Record set: Begin

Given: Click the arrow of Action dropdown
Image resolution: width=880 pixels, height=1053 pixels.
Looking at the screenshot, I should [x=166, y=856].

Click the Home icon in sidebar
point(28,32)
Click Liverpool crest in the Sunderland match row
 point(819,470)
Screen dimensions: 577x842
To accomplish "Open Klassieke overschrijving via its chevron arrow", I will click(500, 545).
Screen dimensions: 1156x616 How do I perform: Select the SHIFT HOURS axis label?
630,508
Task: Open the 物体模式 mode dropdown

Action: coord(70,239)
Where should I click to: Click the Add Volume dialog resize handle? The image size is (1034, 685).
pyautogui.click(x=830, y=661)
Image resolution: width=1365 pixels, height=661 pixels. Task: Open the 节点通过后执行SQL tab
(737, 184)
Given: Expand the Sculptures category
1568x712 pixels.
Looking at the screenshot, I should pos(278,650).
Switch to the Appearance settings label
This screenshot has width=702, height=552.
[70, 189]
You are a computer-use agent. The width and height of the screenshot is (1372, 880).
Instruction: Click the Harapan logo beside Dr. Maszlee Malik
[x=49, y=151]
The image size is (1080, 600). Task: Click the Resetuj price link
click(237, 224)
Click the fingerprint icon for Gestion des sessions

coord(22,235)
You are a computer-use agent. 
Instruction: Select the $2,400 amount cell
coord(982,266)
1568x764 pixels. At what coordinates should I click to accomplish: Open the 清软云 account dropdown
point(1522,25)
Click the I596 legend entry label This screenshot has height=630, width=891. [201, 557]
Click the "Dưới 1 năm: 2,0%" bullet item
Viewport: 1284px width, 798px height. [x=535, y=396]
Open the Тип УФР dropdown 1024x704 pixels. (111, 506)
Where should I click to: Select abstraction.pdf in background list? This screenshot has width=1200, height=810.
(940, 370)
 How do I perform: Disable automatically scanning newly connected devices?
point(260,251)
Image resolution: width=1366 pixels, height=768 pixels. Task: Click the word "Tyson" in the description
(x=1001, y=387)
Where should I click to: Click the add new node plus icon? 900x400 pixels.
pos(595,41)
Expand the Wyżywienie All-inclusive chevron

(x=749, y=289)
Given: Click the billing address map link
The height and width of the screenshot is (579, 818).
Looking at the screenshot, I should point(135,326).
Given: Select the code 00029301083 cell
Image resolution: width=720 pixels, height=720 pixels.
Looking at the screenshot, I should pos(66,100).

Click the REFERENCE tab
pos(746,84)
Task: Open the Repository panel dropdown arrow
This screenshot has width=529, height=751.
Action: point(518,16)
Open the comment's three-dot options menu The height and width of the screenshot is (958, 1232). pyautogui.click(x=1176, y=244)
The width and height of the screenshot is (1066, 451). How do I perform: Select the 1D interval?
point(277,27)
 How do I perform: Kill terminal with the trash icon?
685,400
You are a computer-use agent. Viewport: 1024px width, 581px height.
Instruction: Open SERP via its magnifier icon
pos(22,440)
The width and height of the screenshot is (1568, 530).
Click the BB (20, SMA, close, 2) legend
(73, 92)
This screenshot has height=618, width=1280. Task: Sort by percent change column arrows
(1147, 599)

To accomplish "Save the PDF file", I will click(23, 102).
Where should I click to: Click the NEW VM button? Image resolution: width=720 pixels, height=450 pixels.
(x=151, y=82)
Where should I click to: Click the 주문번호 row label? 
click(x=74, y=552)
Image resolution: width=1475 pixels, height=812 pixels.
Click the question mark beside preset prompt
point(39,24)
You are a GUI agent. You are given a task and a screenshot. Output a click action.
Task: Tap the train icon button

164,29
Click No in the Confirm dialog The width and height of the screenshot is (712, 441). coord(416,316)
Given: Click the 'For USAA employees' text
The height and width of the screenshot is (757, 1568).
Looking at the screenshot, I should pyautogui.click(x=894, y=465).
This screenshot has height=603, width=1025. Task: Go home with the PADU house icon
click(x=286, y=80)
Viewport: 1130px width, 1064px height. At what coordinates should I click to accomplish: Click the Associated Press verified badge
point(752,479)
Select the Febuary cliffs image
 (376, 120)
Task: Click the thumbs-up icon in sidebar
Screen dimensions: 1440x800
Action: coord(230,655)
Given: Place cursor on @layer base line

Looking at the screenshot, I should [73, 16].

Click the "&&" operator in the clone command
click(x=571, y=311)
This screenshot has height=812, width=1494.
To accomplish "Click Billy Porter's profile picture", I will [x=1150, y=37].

Record set: End

▸ **Work to be completed**: Copy every record verbatim.

▸ **Task result**:
Given: Click the arrow of Action dropdown
Image resolution: width=880 pixels, height=1053 pixels.
Looking at the screenshot, I should [x=166, y=856].

Click the Home icon in sidebar
point(28,32)
Click Liverpool crest in the Sunderland match row
 point(819,470)
Screen dimensions: 577x842
To accomplish "Open Klassieke overschrijving via its chevron arrow", I will click(500, 545).
Screen dimensions: 1156x616 How do I perform: Select the SHIFT HOURS axis label?
630,508
Task: Open the 物体模式 mode dropdown

Action: coord(70,239)
Where should I click to: Click the Add Volume dialog resize handle? The image size is (1034, 685).
pyautogui.click(x=830, y=661)
Image resolution: width=1365 pixels, height=661 pixels. Task: Open the 节点通过后执行SQL tab
(737, 184)
Given: Expand the Sculptures category
1568x712 pixels.
Looking at the screenshot, I should pos(278,650).
Switch to the Appearance settings label
This screenshot has width=702, height=552.
[70, 189]
You are a computer-use agent. The width and height of the screenshot is (1372, 880).
Instruction: Click the Harapan logo beside Dr. Maszlee Malik
[x=49, y=151]
The image size is (1080, 600). Task: Click the Resetuj price link
click(237, 224)
Click the fingerprint icon for Gestion des sessions

coord(22,235)
You are a computer-use agent. 
Instruction: Select the $2,400 amount cell
coord(982,266)
1568x764 pixels. At what coordinates should I click to accomplish: Open the 清软云 account dropdown
point(1522,25)
Click the I596 legend entry label This screenshot has height=630, width=891. [201, 557]
Click the "Dưới 1 năm: 2,0%" bullet item
Viewport: 1284px width, 798px height. [x=535, y=396]
Open the Тип УФР dropdown 1024x704 pixels. (111, 506)
Where should I click to: Select abstraction.pdf in background list? This screenshot has width=1200, height=810.
(940, 370)
 How do I perform: Disable automatically scanning newly connected devices?
point(260,251)
Image resolution: width=1366 pixels, height=768 pixels. Task: Click the word "Tyson" in the description
(x=1001, y=387)
Where should I click to: Click the add new node plus icon? 900x400 pixels.
pos(595,41)
Expand the Wyżywienie All-inclusive chevron

(x=749, y=289)
Given: Click the billing address map link
The height and width of the screenshot is (579, 818).
Looking at the screenshot, I should point(135,326).
Given: Select the code 00029301083 cell
Image resolution: width=720 pixels, height=720 pixels.
Looking at the screenshot, I should pos(66,100).

Click the REFERENCE tab
pos(746,84)
Task: Open the Repository panel dropdown arrow
This screenshot has width=529, height=751.
Action: point(518,16)
Open the comment's three-dot options menu The height and width of the screenshot is (958, 1232). pyautogui.click(x=1176, y=244)
The width and height of the screenshot is (1066, 451). How do I perform: Select the 1D interval?
point(277,27)
 How do I perform: Kill terminal with the trash icon?
685,400
You are a computer-use agent. Viewport: 1024px width, 581px height.
Instruction: Open SERP via its magnifier icon
pos(22,440)
The width and height of the screenshot is (1568, 530).
Click the BB (20, SMA, close, 2) legend
(73, 92)
This screenshot has height=618, width=1280. Task: Sort by percent change column arrows
(1147, 599)

To accomplish "Save the PDF file", I will click(23, 102).
Where should I click to: Click the NEW VM button? Image resolution: width=720 pixels, height=450 pixels.
(x=151, y=82)
Where should I click to: Click the 주문번호 row label? 
click(x=74, y=552)
Image resolution: width=1475 pixels, height=812 pixels.
Click the question mark beside preset prompt
point(39,24)
You are a GUI agent. You are given a task and a screenshot. Output a click action.
Task: Tap the train icon button

164,29
Click No in the Confirm dialog The width and height of the screenshot is (712, 441). coord(416,316)
Given: Click the 'For USAA employees' text
The height and width of the screenshot is (757, 1568).
Looking at the screenshot, I should pyautogui.click(x=894, y=465).
This screenshot has height=603, width=1025. Task: Go home with the PADU house icon
click(x=286, y=80)
Viewport: 1130px width, 1064px height. At what coordinates should I click to accomplish: Click the Associated Press verified badge
point(752,479)
Select the Febuary cliffs image
 (376, 120)
Task: Click the thumbs-up icon in sidebar
Screen dimensions: 1440x800
Action: coord(230,655)
Given: Place cursor on @layer base line

Looking at the screenshot, I should [73, 16].

Click the "&&" operator in the clone command
click(x=571, y=311)
This screenshot has height=812, width=1494.
To accomplish "Click Billy Porter's profile picture", I will [x=1150, y=37].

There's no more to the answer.